• [AIM OF THE EXERCISE] Transcribe the article on the first presidential debate below word for word, starting with "Due to the passing" and going on through "before the election results.".

• [DOCUMENT TEXT]
BEGIN

By Riley Mulcahy
Tuesday’s first presidential debate showcased the deepening of the political divide in America. The discussion, which lasted ninety minutes, was moderated by Fox News’s Chris Wallace. Wallace chose the six debate topics, including the Supreme Court nomination, Trump and Biden’s records, COVID-19, violence in major cities, and the validity of the 2020 election.
Due to the passing of Justice Ruth Bader Ginsburg, there has been a growing controversy as to whether or not the spot should be filled before the election. When asked about his plans to nominate Judge Amy Coney Barrett to the Court, President Trump responded, “We won the election, choices have consequences, we have the Senate, we have the White House.” The president went on to say that “The Democrats would try to do it [fill the seat] faster. They had Merrick Garland but didn’t have the election.” This refers to former President Obama’s nomination of Judge Merrick Garland, ten months before the 2016 election, with Republicans refusing to fill the seat before the election results.
The former Vice President’s response evoked the seat’s importance and urged Americans to have a say in the next Supreme Court Justice. Biden also argued that the election has “already started” and that not waiting for the results in November would be wrong.
Biden pointed to Barrett’s comments on the Affordable Care Act, which she called “unconstitutional.” Biden explained his plans to expand the Affordable Care Act. At the same time, President Trump reiterated a campaign promise to “repeal and replace” the Affordable Care Act, without telling how he will replace it.
Throughout the night, President Trump repeatedly interrupted Biden, warning that the Democrats are the “radical left” and “socialist.” Wallace, who was in charge of making sure the night went smoothly, repeatedly urged the President to let Biden speak, noting that Trump’s team “agreed to the rules” ahead of time. At one point, Biden, who was particularly fed up with Trump’s lack of respect to the rules, called the President’s constant interruption “so unpresidential” and asked if he could “shut up man.”
In one of the most talked-about segments of the night, President Trump failed to stand against racism. According to The New York Times, Mr. Trump declined to condemn white supremacy and right-wing extremist groups when prompted by Mr. Wallace and Mr. Biden. When Mr. Wallace asked him whether he would be willing to do so, Mr. Trump replied, ‘Sure.’” President Trump then told the Proud Boys to “stand down and stand by.” Many, including members of the violent group, view this as a call of arms depending on the election results.
The debate has been labeled a “the worst debate in history” by many outlets, including The New Yorker, The Washington Post, and The Boston Globe. The regular rules of respect, decency, and class were replaced by Trump’s aggressive name-calling and the candidates speaking over each other. Given the contentious nature of the debate, a winner is not hard to decide.
Biden laid out his policies, confronted his differences with the Democratic Party’s progressive section, and questioned Trump’s response to the COVID-19 plan. On the other hand, Trump could not take any accountability in regard to his COVID-19 task force, calling the whole thing “political.” Instead of proposing solutions, the President placed blame on the Obama-Biden administration and warned of massive voter fraud cases that are not proven.
The election is less than a month away, and there has never been so much discussion on the election’s integrity. Many publications have made a call to cancel the remaining two debates, as Wallace did not control the night and Trump’s constant interruption made the debate unbearable. The debate commission responded to the criticism and with a promise to change the next debates’ format. “Last night's debate made clear that additional structure should be added to the format of the remaining debates to ensure a more orderly discussion of the issues.”

END

• [PROVIDED MATERIAL]
BEGIN

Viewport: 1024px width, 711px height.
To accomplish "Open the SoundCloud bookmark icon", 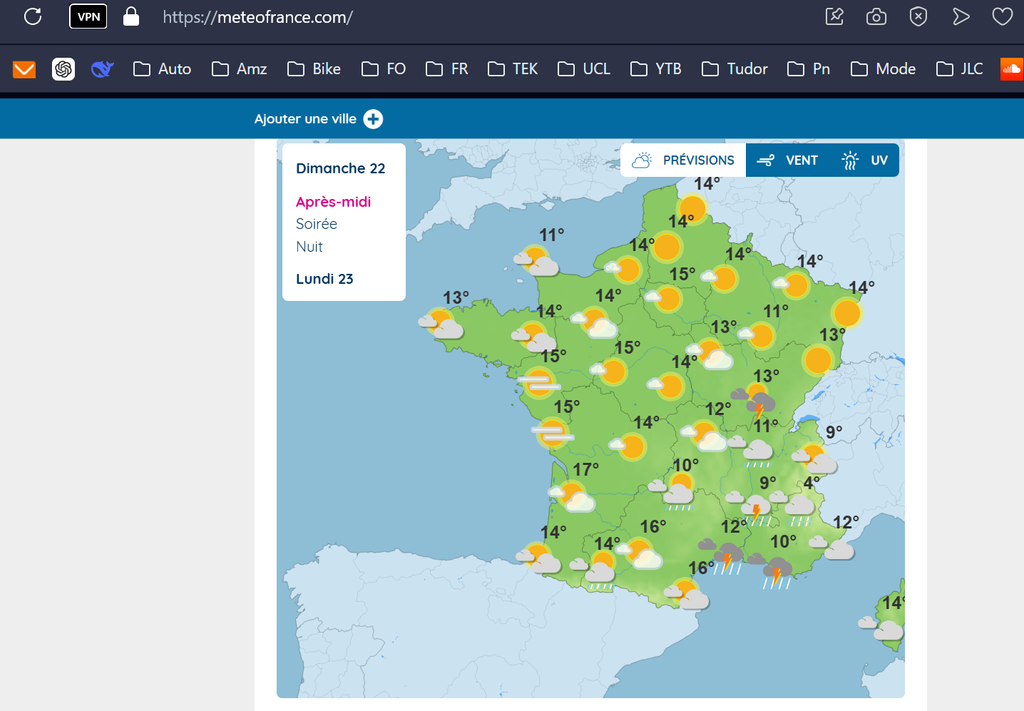I will [x=1010, y=69].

END

• [SOLUTION TO THIS EXERCISE]
Due to the passing of Justice Ruth Bader Ginsburg, there has been a growing controversy as to whether or not the spot should be filled before the election. When asked about his plans to nominate Judge Amy Coney Barrett to the Court, President Trump responded, “We won the election, choices have consequences, we have the Senate, we have the White House.” The president went on to say that “The Democrats would try to do it [fill the seat] faster. They had Merrick Garland but didn’t have the election.” This refers to former President Obama’s nomination of Judge Merrick Garland, ten months before the 2016 election, with Republicans refusing to fill the seat before the election results.